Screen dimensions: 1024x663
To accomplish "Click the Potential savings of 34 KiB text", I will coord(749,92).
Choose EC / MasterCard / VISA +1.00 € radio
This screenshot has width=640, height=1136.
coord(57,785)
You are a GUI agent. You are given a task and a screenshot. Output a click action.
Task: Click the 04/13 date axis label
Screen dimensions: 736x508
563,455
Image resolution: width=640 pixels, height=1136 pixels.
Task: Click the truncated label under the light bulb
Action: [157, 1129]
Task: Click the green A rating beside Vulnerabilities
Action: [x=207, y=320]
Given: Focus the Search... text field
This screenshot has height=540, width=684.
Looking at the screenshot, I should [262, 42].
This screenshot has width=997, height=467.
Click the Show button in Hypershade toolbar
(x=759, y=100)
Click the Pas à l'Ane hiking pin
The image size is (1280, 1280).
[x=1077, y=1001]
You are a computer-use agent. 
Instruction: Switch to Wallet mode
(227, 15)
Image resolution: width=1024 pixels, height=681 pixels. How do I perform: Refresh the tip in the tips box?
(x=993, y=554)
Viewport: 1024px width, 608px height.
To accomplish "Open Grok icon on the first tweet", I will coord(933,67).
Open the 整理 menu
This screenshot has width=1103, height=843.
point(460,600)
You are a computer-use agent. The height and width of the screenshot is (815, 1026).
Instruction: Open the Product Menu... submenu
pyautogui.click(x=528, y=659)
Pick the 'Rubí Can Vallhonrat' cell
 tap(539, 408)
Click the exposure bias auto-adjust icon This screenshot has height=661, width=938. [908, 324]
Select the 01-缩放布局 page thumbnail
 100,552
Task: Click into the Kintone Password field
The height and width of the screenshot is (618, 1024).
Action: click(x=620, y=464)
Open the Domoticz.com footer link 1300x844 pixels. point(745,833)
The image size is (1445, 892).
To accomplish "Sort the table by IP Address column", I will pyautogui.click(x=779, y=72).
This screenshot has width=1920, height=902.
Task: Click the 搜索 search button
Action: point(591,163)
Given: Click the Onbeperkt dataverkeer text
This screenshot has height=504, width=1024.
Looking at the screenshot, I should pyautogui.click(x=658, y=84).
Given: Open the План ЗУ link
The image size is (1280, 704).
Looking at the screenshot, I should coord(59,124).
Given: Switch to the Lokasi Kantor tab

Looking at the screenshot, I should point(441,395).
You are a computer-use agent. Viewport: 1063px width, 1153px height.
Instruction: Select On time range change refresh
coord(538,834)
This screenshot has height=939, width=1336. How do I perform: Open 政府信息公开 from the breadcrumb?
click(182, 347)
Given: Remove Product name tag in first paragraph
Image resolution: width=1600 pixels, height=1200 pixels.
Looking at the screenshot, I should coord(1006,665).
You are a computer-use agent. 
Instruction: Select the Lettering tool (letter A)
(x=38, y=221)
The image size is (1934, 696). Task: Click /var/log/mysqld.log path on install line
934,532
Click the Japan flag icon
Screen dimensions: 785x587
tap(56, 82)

- Exercise instructions
Verbatim reproduction is required for the line holding "Given: Switch to the Lokasi Kantor tab" and for every line after it in the records, with no other line included.

- Exercise result
Given: Switch to the Lokasi Kantor tab

Looking at the screenshot, I should point(441,395).
You are a computer-use agent. Viewport: 1063px width, 1153px height.
Instruction: Select On time range change refresh
coord(538,834)
This screenshot has height=939, width=1336. How do I perform: Open 政府信息公开 from the breadcrumb?
click(182, 347)
Given: Remove Product name tag in first paragraph
Image resolution: width=1600 pixels, height=1200 pixels.
Looking at the screenshot, I should coord(1006,665).
You are a computer-use agent. 
Instruction: Select the Lettering tool (letter A)
(x=38, y=221)
The image size is (1934, 696). Task: Click /var/log/mysqld.log path on install line
934,532
Click the Japan flag icon
Screen dimensions: 785x587
tap(56, 82)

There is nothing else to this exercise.